Iran Press/Middle East: Mahmoud Ezzat, a deputy supreme guide for the Muslim Brotherhood, was previously convicted in absentia for organizing several terrorist attacks in Egypt. The Egyptian interior ministry said authorities captured Ezzat in an apartment in the Cairo suburb of Al Tajammu.
Ezzat is accused of being a founder of the Muslim Brotherhood's armed wing and supervising "terrorist and subversive" operations since it was removed from power in mid-2013 following an uprising supported by the army.
Authorities announced that took a laptop and mobile phones with coded applications found at Ezzart's location Friday.
Ezzat, 76, was accused of assassinating former Attorney General Hisham Barakat in 2015. Authorities also blamed him for the deaths of Brigadier General Wael Tahoun at his home in Ain Shams district and Major General Adel Rajai in Obour City.

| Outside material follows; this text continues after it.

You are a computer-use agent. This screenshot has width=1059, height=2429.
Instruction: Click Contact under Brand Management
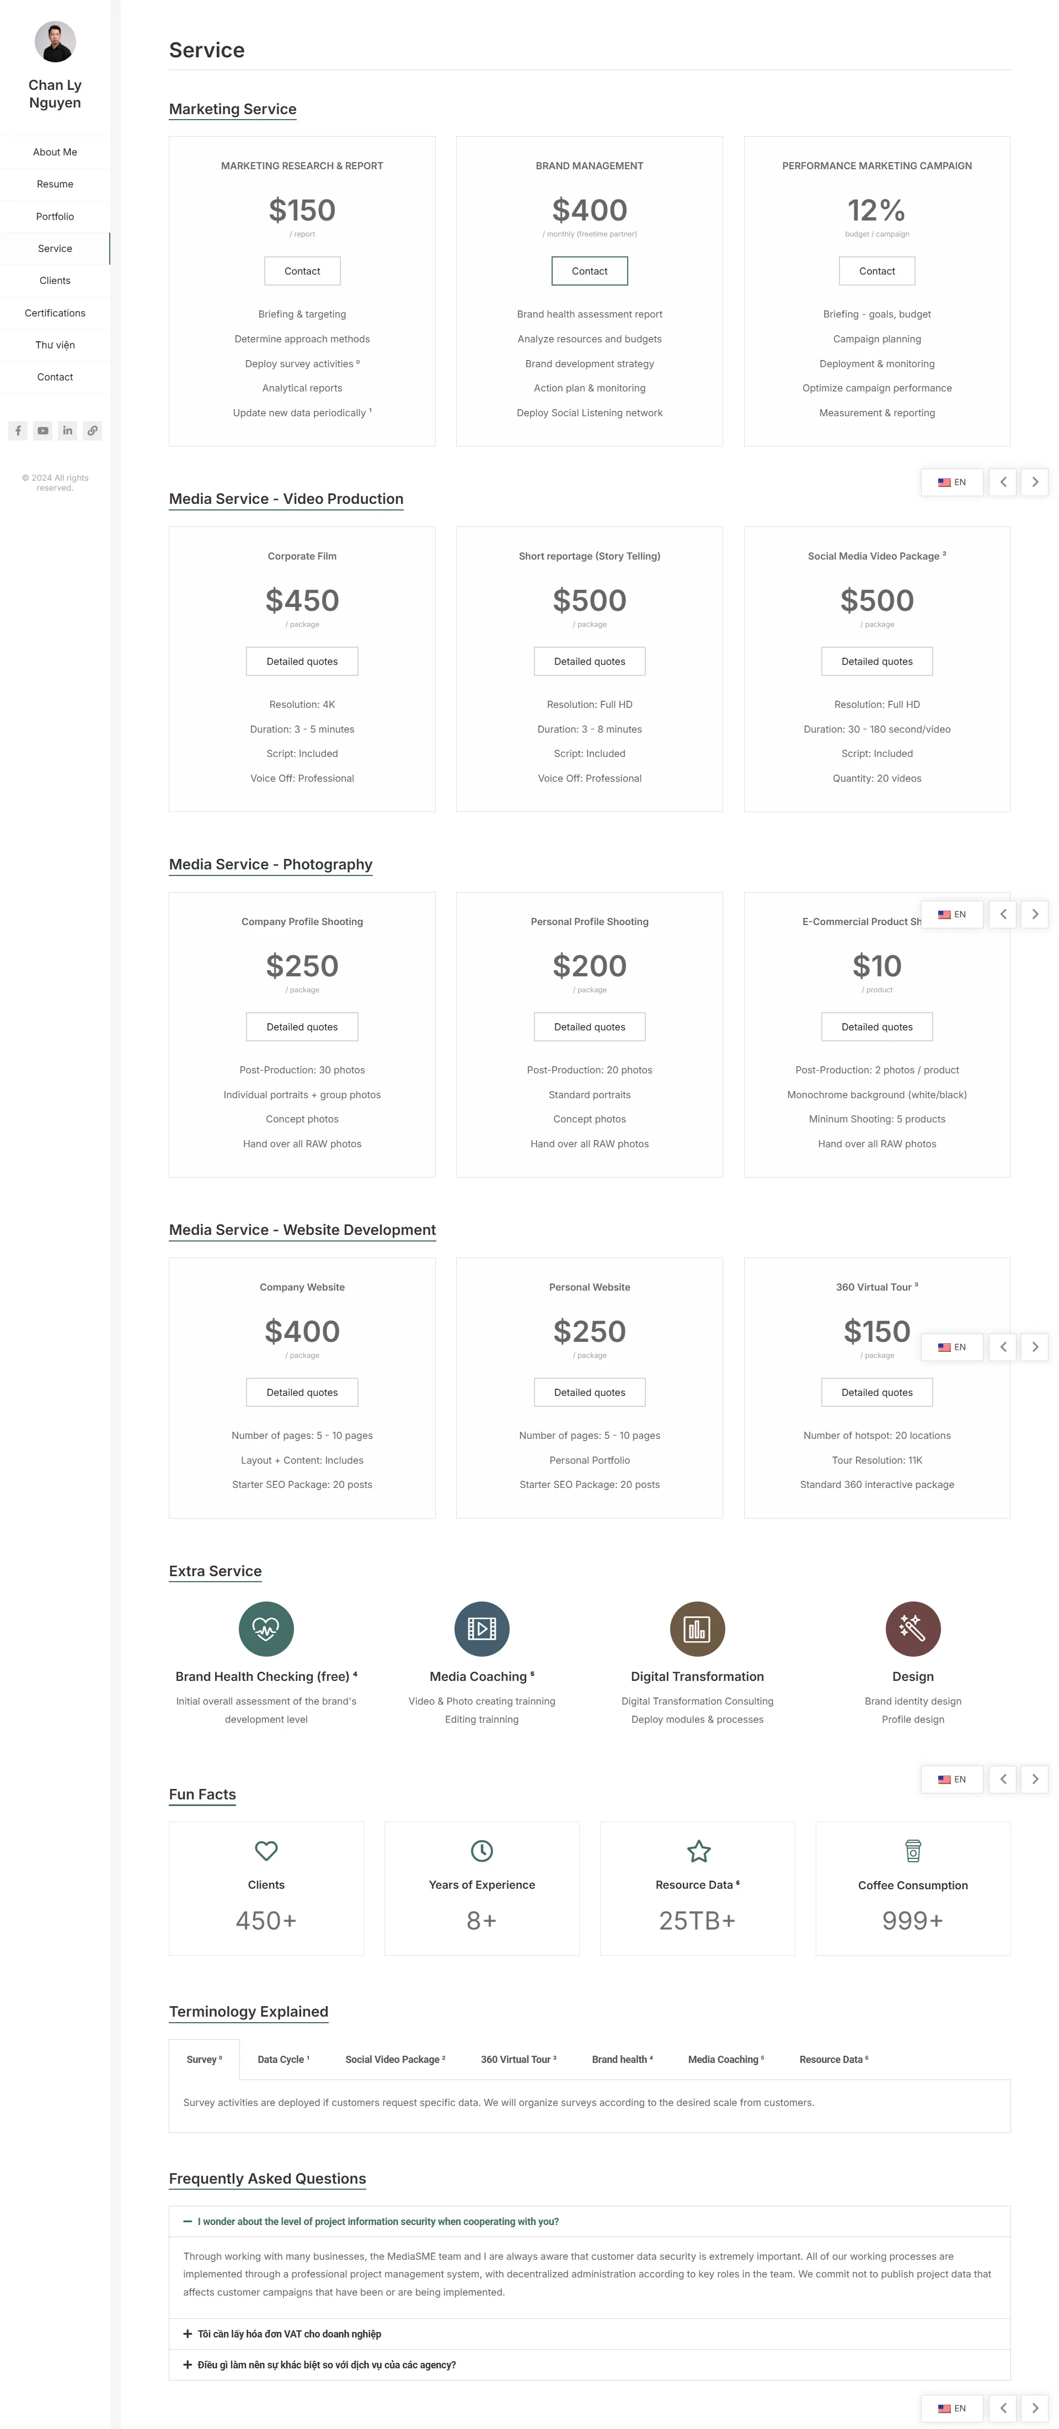pyautogui.click(x=588, y=271)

Ezzat previously received two death sentences in absentia for spying for Hamas and a prison break in Wadi al-Natroun.
The Muslim Brotherhood gained renewed popularity in the "Arab Spring" of 2011, which led to the election of President Muhammad Morsi in 2012. He was removed the following year, which led Cairo to bar the Muslim Brotherhood in Egypt.